Le Turf Club est un repère historique dans le monde de la musique des Twin Cities. On peut se demander comment ce club situé dans le Midway – le territoire situé entre le centre-ville de Minneapolis et celui de Saint Paul – parmi les magasins de porno et les prêteurs sur gage, les magasins d’alcool et Ax Man, conserve un nom tout court. Ce n’est pas le brouhaha de la vie nocturne ; pas de vue sur le fleuve, pas de gratte-ciel, pas de calèches ou de camions de pompiers anciens, pas de jolis lampadaires, pas de Snoopy. Ce sont les arrêts de bus de l’Université et le trafic de Snelling.
Mais une partie du charme du Turf réside dans le fait même qu’il est à part, un paria du reste des Twin Cities en pleine modernisation. Un saut à l’une des nombreuses salles de Minneapolis est toujours une option séduisante, mais Saint Paul a une esthétique unique et opposée à Minneapolis, une esthétique qui est capturée à la périphérie du centre-ville, au Turf.

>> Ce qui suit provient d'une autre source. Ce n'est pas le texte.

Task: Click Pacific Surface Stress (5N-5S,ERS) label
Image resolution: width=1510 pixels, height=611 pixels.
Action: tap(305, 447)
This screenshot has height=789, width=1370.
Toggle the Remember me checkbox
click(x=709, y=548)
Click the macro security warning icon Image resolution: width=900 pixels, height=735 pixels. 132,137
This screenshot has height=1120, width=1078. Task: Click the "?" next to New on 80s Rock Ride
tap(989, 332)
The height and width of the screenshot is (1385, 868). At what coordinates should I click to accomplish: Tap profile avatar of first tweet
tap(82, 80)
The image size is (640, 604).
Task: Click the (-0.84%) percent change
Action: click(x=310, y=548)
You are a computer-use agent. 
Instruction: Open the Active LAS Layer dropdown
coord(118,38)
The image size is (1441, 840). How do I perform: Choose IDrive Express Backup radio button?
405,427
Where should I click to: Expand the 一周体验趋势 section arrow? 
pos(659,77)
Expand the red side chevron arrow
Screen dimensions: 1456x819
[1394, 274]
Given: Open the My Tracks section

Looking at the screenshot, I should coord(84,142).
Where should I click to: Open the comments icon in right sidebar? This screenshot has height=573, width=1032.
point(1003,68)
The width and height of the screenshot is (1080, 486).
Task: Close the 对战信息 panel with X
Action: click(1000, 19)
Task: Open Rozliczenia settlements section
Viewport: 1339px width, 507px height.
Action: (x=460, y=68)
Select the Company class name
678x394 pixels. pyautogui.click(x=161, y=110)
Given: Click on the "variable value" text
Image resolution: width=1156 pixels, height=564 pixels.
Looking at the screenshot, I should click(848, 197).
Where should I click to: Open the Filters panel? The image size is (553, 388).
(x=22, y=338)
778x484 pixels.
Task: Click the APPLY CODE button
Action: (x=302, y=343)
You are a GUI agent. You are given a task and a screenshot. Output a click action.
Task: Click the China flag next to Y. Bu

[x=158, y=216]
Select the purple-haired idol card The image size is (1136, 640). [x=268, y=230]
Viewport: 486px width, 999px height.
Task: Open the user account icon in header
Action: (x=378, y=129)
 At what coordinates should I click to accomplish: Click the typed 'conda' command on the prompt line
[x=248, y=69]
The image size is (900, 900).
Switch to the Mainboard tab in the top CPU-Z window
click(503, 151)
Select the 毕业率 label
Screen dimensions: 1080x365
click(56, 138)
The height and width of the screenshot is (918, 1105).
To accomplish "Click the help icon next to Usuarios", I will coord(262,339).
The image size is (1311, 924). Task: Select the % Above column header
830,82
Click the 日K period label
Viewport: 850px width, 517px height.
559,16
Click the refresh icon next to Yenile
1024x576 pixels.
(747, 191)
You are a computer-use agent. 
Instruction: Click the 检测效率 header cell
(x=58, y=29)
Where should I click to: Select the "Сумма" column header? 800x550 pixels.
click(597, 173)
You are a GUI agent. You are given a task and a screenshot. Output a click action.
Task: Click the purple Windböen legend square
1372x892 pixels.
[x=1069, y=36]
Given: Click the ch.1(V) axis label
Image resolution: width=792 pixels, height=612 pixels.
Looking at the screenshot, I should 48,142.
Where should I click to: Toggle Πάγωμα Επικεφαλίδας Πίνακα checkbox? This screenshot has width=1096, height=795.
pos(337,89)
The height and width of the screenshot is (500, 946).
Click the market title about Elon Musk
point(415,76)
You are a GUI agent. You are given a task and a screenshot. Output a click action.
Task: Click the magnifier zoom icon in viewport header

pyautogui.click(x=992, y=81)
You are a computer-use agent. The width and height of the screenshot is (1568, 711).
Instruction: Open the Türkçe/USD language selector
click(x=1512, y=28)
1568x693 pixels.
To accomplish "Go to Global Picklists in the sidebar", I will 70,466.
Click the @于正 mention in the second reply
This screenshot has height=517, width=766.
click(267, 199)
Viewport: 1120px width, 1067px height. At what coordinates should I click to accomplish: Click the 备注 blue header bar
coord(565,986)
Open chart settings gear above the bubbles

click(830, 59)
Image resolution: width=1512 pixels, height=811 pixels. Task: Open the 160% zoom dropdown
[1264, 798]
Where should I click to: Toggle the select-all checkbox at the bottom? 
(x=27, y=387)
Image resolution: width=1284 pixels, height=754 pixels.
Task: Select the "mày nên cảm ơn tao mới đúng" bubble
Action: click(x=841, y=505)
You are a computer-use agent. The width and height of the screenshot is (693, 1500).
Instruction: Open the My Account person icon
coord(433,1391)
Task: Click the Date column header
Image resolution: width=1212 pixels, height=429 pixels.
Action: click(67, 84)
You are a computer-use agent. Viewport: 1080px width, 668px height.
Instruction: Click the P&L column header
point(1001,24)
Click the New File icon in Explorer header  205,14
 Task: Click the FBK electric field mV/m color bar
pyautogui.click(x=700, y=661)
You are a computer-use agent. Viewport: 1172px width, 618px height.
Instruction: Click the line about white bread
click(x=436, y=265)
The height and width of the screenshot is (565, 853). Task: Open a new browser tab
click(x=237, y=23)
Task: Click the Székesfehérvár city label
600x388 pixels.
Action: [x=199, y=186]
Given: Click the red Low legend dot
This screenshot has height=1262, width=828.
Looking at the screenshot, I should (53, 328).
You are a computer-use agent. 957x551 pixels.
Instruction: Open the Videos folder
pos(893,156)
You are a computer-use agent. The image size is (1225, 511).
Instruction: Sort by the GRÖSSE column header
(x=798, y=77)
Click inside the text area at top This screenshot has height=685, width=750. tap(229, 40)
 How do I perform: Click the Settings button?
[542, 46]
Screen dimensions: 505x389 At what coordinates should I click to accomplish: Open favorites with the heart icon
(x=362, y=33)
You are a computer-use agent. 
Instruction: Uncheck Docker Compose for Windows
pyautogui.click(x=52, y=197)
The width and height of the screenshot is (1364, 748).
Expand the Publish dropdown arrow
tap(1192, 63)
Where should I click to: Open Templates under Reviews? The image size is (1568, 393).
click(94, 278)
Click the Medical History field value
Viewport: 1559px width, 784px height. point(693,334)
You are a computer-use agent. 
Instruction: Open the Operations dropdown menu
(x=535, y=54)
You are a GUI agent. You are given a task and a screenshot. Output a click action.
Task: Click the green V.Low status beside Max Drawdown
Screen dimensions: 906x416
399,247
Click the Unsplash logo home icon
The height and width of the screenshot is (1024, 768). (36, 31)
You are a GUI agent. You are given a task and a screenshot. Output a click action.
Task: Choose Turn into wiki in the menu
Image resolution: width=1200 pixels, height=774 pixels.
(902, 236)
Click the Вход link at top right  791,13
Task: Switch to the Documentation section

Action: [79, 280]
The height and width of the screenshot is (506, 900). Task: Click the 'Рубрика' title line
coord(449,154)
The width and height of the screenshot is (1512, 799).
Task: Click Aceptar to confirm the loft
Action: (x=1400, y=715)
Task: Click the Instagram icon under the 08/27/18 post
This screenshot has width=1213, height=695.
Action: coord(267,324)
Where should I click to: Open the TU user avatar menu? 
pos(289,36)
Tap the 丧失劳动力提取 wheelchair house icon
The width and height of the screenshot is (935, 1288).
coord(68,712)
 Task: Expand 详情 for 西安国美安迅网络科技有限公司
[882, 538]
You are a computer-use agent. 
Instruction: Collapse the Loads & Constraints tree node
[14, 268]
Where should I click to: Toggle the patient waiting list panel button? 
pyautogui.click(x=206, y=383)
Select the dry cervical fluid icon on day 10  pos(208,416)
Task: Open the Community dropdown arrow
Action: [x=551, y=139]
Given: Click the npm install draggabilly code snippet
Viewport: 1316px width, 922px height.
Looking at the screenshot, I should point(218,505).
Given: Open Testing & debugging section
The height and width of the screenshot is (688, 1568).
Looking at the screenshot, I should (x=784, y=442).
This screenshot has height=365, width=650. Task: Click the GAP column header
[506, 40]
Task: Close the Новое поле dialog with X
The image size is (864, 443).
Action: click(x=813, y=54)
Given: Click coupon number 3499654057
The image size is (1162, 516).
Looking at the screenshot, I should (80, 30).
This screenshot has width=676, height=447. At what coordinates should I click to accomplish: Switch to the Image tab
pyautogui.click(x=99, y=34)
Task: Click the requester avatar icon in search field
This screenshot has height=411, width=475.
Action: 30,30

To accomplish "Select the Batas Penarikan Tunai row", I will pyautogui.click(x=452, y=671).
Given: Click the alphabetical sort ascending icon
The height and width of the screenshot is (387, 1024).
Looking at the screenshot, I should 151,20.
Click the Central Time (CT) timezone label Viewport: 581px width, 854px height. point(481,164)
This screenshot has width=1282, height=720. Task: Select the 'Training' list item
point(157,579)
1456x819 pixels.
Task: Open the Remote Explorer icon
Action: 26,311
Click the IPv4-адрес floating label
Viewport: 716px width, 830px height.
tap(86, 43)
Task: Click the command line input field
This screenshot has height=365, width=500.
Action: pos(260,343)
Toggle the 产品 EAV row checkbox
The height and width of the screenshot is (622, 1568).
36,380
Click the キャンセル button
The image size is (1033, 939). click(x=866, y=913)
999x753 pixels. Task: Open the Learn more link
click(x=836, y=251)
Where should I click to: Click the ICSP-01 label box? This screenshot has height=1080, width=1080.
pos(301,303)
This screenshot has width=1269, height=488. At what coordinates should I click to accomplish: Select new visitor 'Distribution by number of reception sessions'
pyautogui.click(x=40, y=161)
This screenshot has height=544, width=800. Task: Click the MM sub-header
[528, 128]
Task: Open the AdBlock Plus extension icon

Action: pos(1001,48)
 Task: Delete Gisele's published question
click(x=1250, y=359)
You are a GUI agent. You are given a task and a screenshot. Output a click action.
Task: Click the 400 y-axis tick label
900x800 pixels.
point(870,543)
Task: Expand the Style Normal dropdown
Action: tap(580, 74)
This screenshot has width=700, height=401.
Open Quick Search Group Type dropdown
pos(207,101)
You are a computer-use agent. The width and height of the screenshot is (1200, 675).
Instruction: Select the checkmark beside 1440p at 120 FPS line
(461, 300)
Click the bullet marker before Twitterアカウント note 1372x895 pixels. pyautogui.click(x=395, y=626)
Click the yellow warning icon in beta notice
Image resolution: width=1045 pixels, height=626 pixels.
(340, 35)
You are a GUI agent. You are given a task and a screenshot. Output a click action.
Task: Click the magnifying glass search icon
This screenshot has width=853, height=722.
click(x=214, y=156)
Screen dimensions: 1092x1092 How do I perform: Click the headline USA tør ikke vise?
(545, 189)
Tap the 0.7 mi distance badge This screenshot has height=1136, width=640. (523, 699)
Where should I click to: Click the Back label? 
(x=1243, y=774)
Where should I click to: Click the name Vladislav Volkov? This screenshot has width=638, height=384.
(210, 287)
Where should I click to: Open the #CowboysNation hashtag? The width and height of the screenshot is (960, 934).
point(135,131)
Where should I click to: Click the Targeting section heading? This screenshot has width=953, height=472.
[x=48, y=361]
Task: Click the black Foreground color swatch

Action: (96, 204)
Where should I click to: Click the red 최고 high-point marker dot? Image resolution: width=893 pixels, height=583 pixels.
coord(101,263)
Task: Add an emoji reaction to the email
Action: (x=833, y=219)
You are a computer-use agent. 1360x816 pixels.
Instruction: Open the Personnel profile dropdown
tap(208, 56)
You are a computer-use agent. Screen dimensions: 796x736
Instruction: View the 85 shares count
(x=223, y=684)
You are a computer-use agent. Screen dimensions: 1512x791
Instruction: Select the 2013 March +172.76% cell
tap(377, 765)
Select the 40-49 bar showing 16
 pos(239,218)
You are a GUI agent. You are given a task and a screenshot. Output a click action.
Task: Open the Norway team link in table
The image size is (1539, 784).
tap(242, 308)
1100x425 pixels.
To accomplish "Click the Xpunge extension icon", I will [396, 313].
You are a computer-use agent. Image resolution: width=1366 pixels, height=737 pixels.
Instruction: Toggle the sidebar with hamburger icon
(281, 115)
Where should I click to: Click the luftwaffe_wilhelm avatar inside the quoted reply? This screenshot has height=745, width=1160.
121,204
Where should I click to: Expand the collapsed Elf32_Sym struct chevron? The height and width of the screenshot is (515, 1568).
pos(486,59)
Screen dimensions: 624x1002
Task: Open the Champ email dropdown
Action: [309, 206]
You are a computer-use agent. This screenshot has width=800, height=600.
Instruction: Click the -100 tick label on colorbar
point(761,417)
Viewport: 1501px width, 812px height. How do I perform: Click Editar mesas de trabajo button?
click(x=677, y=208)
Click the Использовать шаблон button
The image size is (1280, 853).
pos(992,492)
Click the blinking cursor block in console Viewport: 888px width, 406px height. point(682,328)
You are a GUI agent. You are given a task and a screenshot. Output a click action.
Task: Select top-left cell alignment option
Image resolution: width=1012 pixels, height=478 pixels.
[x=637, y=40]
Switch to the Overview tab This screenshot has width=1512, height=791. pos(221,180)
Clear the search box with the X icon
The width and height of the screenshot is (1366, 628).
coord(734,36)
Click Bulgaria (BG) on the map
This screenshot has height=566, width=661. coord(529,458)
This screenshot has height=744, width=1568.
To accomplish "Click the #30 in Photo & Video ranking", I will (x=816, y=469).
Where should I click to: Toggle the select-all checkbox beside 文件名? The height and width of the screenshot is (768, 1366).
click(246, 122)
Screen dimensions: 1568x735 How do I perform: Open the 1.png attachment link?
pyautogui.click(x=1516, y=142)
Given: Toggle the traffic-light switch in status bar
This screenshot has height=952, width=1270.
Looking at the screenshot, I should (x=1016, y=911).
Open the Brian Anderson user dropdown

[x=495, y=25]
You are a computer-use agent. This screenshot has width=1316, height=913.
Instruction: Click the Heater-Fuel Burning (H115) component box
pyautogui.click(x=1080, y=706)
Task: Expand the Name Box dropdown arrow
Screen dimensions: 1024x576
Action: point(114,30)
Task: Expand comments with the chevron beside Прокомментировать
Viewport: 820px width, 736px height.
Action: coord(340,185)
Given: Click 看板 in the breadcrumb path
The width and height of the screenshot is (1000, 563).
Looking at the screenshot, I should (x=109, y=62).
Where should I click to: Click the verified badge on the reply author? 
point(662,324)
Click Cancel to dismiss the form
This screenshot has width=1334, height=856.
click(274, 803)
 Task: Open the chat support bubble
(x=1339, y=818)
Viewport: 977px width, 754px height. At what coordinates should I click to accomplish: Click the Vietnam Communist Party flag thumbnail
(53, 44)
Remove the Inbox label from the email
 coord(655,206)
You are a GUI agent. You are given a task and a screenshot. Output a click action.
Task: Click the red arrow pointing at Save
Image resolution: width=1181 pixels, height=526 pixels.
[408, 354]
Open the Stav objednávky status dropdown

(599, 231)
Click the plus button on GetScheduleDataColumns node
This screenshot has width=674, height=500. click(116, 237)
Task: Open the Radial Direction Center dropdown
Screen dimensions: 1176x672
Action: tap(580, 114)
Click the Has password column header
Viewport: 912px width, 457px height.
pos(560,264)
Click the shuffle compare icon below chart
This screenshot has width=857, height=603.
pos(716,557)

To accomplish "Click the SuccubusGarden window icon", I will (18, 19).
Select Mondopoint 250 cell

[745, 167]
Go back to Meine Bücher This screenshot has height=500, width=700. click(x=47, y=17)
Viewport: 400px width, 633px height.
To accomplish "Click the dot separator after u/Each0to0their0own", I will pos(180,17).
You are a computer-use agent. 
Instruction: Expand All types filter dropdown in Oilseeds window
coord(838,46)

Riche d’une histoire non polie, c’est un endroit rock ‘n’ roll qui offre à chacun ce qu’il attend d’un bar du Midwest : des flanelles et de la bière. Désolé, il n’y a pas de martinis au chocolat ici.
Ouvrant dans les années 40 comme un bar country à deux pas, s’adoucissant un peu dans les années 60 folkloriques, se transformant avec la vague dance des années 70, puis embrassant le grunge des années 80, le club est comme un traité sur la musique du Minnesota. Et cela nous amène à l’autre partie du succès du club : son dévouement constant à la musique locale et indépendante, quelque chose que cette ville de dix mille musiciens reconnaît et même apprécie suffisamment pour rester fidèle face à un emplacement défavorable. À tel point que l’adversité devient une raison supplémentaire de fréquenter ce fichu endroit.